For 60 years, Coca-Cola corporate entities controlled the bottling and distribution systems in most markets nationwide, with a different system overseas. But in 2010, mostly in an effort to get closer to customers in diverse markets with rapidly changing tastes, Coca-Cola decided to sell some individual territories. The idea was to sell units to executives who could then build what's basically a startup backed by a multibillion-dollar iconic and global brand.

That's where Taylor comes in.

Taylor was living in the Houston area when the Florida Coca-Cola opportunity came up, which he heard about through contacts within the company. He went through the interview process in 2014, and took ownership in May 2015. Taylor declines to disclose how much he paid for entry into the distribution system, or what he paid to expand to the other Florida markets.

The process now works like this: Coca-Cola Beverages Florida gets ingredients and some supplies from Coca-Cola corporate in Atlanta.
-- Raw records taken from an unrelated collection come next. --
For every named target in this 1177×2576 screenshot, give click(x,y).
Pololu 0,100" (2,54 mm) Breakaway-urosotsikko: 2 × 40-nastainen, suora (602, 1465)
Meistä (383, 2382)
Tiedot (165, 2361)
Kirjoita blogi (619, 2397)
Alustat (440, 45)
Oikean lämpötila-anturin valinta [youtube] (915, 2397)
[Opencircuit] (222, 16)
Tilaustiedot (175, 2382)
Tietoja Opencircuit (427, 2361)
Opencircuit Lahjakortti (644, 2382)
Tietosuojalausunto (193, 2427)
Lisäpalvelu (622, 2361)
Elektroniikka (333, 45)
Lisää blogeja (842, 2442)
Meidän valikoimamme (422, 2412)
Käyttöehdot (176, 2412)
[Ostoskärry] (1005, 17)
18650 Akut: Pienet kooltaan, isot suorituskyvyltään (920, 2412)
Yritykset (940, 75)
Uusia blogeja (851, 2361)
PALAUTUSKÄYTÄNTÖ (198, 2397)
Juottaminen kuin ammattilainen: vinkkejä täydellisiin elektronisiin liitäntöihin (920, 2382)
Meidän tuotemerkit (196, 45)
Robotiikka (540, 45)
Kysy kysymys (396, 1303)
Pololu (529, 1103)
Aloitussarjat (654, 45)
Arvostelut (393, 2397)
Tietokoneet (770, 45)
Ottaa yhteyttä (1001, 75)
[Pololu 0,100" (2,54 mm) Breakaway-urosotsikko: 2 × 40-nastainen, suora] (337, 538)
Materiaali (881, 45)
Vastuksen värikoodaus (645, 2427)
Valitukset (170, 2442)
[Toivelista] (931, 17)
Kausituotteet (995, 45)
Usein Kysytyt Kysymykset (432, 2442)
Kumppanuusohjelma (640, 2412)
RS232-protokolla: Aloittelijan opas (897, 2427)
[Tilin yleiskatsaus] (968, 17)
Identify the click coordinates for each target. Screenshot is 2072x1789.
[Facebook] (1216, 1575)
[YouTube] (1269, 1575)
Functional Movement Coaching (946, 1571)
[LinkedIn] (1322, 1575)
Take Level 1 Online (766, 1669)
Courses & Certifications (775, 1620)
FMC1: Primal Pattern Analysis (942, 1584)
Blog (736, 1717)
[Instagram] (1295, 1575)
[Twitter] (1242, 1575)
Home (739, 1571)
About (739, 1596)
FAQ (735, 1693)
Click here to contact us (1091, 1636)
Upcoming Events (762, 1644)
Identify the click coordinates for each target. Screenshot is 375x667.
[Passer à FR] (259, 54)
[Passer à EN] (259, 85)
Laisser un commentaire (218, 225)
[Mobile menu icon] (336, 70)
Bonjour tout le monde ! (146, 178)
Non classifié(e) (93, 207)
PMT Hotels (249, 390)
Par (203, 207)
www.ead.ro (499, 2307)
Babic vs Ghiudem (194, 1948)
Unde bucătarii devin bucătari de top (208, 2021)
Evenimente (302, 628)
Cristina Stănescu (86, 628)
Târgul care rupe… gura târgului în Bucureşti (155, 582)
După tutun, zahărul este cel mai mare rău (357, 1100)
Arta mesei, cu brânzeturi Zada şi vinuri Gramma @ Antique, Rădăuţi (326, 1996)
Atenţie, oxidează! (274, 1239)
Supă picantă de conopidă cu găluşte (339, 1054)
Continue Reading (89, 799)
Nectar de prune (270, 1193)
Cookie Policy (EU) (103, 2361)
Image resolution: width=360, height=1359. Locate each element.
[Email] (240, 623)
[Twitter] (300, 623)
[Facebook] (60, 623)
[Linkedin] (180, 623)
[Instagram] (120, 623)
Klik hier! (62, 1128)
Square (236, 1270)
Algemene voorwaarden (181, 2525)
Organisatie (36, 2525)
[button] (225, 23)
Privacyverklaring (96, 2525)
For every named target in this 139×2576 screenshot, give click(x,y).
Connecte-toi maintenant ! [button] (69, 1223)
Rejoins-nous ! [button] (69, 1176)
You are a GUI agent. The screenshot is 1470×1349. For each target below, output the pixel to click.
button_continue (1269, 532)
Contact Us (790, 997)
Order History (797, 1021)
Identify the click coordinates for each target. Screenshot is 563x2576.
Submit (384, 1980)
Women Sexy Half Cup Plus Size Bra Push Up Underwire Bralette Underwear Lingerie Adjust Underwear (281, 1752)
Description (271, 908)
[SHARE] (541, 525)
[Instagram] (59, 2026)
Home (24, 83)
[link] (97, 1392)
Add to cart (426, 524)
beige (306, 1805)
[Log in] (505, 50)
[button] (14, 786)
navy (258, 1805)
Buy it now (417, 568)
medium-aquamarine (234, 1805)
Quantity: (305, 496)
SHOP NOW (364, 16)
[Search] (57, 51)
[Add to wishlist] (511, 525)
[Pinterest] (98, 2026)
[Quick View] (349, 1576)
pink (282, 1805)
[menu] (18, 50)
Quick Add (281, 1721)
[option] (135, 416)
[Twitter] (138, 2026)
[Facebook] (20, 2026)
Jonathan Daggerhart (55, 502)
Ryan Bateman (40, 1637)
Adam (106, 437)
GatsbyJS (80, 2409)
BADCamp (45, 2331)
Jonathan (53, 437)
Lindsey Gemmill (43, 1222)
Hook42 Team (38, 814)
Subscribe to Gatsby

Then it manufactures, bottles and packages the drinks for delivery to customers.

Sweet treat
Managing the growth while maintaining high levels of service is an obvious challenge Taylor and his team will focus on in 2017.

Another challenge, more of a threat, is from potential legislation that limits so-called sugary drink consumption. Several cities and municipalities nationally have enacted such legislation. It's something Taylor and his team watch closely.

Taylor says obesity concerns in relation to soft drinks, in general, are legitimate. But when the movement singles out certain companies, especially ones with deep pockets, he believes it begins to overreach. “We don't fear the conversation, we just want it to be open and honest,” he says. “We think the most important thing is to give people freedom of choice.”

Taylor, not only for that issue but to remain proactive on any regulatory or governance issue that impacts Coca-Cola Beverages Florida, recently hired well-regarded public affairs official Amy Maguire. Named vice president of public affairs, communications and government relations in September, Maguire has more than 20 years' experience in policy, regulatory and lobbying-related issues. She held a similar position at John's Hopkins All Children's Hospital.

With Maguire and his other top leaders, Taylor aims to send a message that he's in this to grow a sustainable business, not just growth for growth's sake.
“This isn't something I'm looking to get out of in three to five years,” he says. “This is something I want my grandkids to own someday.”

Career advice

Troy Taylor started in banking for a summer job while in college. Nearly 25 years later, he runs one of largest independent Coca-Cola bottlers in the country — a career he never would have known about without banking. Taylor often counsels young people who seek a career path that banking hits the spot.